### [TASK STATEMENT]
Could you retype every record below exactly as it appears?
[Start of Attachment]
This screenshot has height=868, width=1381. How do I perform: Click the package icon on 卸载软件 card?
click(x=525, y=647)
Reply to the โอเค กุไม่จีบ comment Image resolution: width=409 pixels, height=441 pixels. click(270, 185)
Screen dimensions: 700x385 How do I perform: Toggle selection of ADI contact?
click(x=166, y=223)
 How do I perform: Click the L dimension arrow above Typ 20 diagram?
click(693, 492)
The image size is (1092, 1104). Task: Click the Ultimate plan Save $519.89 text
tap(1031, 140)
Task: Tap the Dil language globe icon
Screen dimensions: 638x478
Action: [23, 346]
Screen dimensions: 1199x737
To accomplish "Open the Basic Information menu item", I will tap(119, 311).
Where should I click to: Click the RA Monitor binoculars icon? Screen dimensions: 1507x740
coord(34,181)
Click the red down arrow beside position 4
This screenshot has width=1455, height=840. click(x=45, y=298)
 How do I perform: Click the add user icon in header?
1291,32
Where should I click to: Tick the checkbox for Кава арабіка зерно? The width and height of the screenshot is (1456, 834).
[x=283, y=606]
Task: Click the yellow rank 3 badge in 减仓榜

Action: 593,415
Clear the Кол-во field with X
[End of Attachment]
### [TASK ANSWER]
This screenshot has height=868, width=1381. How do I perform: Click the package icon on 卸载软件 card?
click(x=525, y=647)
Reply to the โอเค กุไม่จีบ comment Image resolution: width=409 pixels, height=441 pixels. click(270, 185)
Screen dimensions: 700x385 How do I perform: Toggle selection of ADI contact?
click(x=166, y=223)
 How do I perform: Click the L dimension arrow above Typ 20 diagram?
click(693, 492)
The image size is (1092, 1104). Task: Click the Ultimate plan Save $519.89 text
tap(1031, 140)
Task: Tap the Dil language globe icon
Screen dimensions: 638x478
Action: [23, 346]
Screen dimensions: 1199x737
To accomplish "Open the Basic Information menu item", I will tap(119, 311).
Where should I click to: Click the RA Monitor binoculars icon? Screen dimensions: 1507x740
coord(34,181)
Click the red down arrow beside position 4
This screenshot has width=1455, height=840. click(x=45, y=298)
 How do I perform: Click the add user icon in header?
1291,32
Where should I click to: Tick the checkbox for Кава арабіка зерно? The width and height of the screenshot is (1456, 834).
[x=283, y=606]
Task: Click the yellow rank 3 badge in 减仓榜

Action: 593,415
Clear the Кол-во field with X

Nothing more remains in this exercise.